Dataset entries:
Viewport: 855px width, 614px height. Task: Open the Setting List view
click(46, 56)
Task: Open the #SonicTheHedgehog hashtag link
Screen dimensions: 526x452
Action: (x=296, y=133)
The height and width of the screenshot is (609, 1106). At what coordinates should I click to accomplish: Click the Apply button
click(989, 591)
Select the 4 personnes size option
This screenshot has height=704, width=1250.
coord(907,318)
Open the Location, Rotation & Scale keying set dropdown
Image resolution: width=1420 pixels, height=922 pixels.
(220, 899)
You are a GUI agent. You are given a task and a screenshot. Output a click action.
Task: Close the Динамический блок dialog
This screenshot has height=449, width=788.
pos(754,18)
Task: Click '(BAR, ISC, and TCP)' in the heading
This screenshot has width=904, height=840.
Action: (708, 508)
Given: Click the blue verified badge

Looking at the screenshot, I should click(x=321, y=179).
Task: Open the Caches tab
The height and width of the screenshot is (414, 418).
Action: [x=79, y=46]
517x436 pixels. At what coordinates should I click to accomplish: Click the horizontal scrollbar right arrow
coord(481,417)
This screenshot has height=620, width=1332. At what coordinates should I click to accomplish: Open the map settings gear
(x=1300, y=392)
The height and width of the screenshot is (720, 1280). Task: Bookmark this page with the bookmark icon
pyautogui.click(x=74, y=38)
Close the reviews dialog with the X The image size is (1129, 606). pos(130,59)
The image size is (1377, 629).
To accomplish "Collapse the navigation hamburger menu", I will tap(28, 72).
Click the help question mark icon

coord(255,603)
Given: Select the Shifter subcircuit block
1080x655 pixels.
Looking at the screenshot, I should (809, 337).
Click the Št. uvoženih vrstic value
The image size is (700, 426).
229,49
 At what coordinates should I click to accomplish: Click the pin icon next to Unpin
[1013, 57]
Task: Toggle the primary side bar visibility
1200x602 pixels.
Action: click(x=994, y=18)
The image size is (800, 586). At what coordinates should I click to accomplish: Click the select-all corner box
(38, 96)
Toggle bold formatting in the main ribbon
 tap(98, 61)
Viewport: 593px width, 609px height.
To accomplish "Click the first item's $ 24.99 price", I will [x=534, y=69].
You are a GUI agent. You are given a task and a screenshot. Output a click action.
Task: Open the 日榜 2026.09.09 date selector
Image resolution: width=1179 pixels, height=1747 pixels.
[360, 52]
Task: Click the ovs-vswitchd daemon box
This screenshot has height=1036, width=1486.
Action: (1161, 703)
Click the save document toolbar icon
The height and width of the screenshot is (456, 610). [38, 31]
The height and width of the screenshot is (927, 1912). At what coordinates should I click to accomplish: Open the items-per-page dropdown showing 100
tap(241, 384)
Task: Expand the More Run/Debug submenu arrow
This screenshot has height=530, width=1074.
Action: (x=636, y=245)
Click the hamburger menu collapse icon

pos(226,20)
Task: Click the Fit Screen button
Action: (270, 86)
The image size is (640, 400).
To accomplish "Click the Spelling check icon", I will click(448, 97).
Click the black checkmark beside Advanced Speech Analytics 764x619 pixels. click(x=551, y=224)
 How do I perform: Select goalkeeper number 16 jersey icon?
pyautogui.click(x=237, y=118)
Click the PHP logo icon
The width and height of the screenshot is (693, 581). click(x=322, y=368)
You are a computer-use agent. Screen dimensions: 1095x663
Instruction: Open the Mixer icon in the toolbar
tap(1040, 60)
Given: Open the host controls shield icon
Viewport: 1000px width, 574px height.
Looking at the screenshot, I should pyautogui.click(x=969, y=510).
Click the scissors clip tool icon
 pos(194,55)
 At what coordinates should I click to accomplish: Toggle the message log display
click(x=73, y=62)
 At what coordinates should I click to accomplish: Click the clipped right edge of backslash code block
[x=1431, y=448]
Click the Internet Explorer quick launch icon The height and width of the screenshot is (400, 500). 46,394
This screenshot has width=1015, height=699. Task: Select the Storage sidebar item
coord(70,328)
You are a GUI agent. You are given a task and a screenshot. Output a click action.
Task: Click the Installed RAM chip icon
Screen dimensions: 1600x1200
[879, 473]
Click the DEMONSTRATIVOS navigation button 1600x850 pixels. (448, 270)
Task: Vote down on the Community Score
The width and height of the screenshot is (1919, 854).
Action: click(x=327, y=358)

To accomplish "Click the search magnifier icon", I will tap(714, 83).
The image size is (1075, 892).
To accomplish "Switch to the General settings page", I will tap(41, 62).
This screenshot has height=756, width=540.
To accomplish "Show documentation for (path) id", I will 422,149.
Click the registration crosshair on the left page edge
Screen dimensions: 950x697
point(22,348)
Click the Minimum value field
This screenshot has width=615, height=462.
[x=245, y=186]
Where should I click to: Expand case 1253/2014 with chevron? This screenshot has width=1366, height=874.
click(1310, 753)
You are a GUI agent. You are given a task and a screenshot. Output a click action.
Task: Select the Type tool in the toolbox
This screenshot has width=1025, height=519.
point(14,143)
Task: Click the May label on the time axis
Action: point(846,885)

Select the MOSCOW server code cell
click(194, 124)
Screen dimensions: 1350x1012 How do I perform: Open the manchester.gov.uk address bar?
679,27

*Exercise goal*: All of the lines above must be returned exactly as they stand.

*Response to this task*:
Viewport: 855px width, 614px height. Task: Open the Setting List view
click(46, 56)
Task: Open the #SonicTheHedgehog hashtag link
Screen dimensions: 526x452
Action: (x=296, y=133)
The height and width of the screenshot is (609, 1106). At what coordinates should I click to accomplish: Click the Apply button
click(989, 591)
Select the 4 personnes size option
This screenshot has height=704, width=1250.
coord(907,318)
Open the Location, Rotation & Scale keying set dropdown
Image resolution: width=1420 pixels, height=922 pixels.
(220, 899)
You are a GUI agent. You are given a task and a screenshot. Output a click action.
Task: Close the Динамический блок dialog
This screenshot has height=449, width=788.
pos(754,18)
Task: Click '(BAR, ISC, and TCP)' in the heading
This screenshot has width=904, height=840.
Action: (708, 508)
Given: Click the blue verified badge

Looking at the screenshot, I should click(x=321, y=179).
Task: Open the Caches tab
The height and width of the screenshot is (414, 418).
Action: [x=79, y=46]
517x436 pixels. At what coordinates should I click to accomplish: Click the horizontal scrollbar right arrow
coord(481,417)
This screenshot has height=620, width=1332. At what coordinates should I click to accomplish: Open the map settings gear
(x=1300, y=392)
The height and width of the screenshot is (720, 1280). Task: Bookmark this page with the bookmark icon
pyautogui.click(x=74, y=38)
Close the reviews dialog with the X The image size is (1129, 606). pos(130,59)
The image size is (1377, 629).
To accomplish "Collapse the navigation hamburger menu", I will tap(28, 72).
Click the help question mark icon

coord(255,603)
Given: Select the Shifter subcircuit block
1080x655 pixels.
Looking at the screenshot, I should (809, 337).
Click the Št. uvoženih vrstic value
The image size is (700, 426).
229,49
 At what coordinates should I click to accomplish: Click the pin icon next to Unpin
[1013, 57]
Task: Toggle the primary side bar visibility
1200x602 pixels.
Action: click(x=994, y=18)
The image size is (800, 586). At what coordinates should I click to accomplish: Click the select-all corner box
(38, 96)
Toggle bold formatting in the main ribbon
 tap(98, 61)
Viewport: 593px width, 609px height.
To accomplish "Click the first item's $ 24.99 price", I will [x=534, y=69].
You are a GUI agent. You are given a task and a screenshot. Output a click action.
Task: Open the 日榜 2026.09.09 date selector
Image resolution: width=1179 pixels, height=1747 pixels.
[360, 52]
Task: Click the ovs-vswitchd daemon box
This screenshot has height=1036, width=1486.
Action: (1161, 703)
Click the save document toolbar icon
The height and width of the screenshot is (456, 610). [38, 31]
The height and width of the screenshot is (927, 1912). At what coordinates should I click to accomplish: Open the items-per-page dropdown showing 100
tap(241, 384)
Task: Expand the More Run/Debug submenu arrow
This screenshot has height=530, width=1074.
Action: (x=636, y=245)
Click the hamburger menu collapse icon

pos(226,20)
Task: Click the Fit Screen button
Action: (270, 86)
The image size is (640, 400).
To accomplish "Click the Spelling check icon", I will click(448, 97).
Click the black checkmark beside Advanced Speech Analytics 764x619 pixels. click(x=551, y=224)
 How do I perform: Select goalkeeper number 16 jersey icon?
pyautogui.click(x=237, y=118)
Click the PHP logo icon
The width and height of the screenshot is (693, 581). click(x=322, y=368)
You are a computer-use agent. Screen dimensions: 1095x663
Instruction: Open the Mixer icon in the toolbar
tap(1040, 60)
Given: Open the host controls shield icon
Viewport: 1000px width, 574px height.
Looking at the screenshot, I should pyautogui.click(x=969, y=510).
Click the scissors clip tool icon
 pos(194,55)
 At what coordinates should I click to accomplish: Toggle the message log display
click(x=73, y=62)
 At what coordinates should I click to accomplish: Click the clipped right edge of backslash code block
[x=1431, y=448]
Click the Internet Explorer quick launch icon The height and width of the screenshot is (400, 500). 46,394
This screenshot has width=1015, height=699. Task: Select the Storage sidebar item
coord(70,328)
You are a GUI agent. You are given a task and a screenshot. Output a click action.
Task: Click the Installed RAM chip icon
Screen dimensions: 1600x1200
[879, 473]
Click the DEMONSTRATIVOS navigation button 1600x850 pixels. (448, 270)
Task: Vote down on the Community Score
The width and height of the screenshot is (1919, 854).
Action: click(x=327, y=358)

To accomplish "Click the search magnifier icon", I will tap(714, 83).
The image size is (1075, 892).
To accomplish "Switch to the General settings page", I will tap(41, 62).
This screenshot has height=756, width=540.
To accomplish "Show documentation for (path) id", I will 422,149.
Click the registration crosshair on the left page edge
Screen dimensions: 950x697
point(22,348)
Click the Minimum value field
This screenshot has width=615, height=462.
[x=245, y=186]
Where should I click to: Expand case 1253/2014 with chevron? This screenshot has width=1366, height=874.
click(1310, 753)
You are a GUI agent. You are given a task and a screenshot. Output a click action.
Task: Select the Type tool in the toolbox
This screenshot has width=1025, height=519.
point(14,143)
Task: Click the May label on the time axis
Action: point(846,885)

Select the MOSCOW server code cell
click(194, 124)
Screen dimensions: 1350x1012 How do I perform: Open the manchester.gov.uk address bar?
679,27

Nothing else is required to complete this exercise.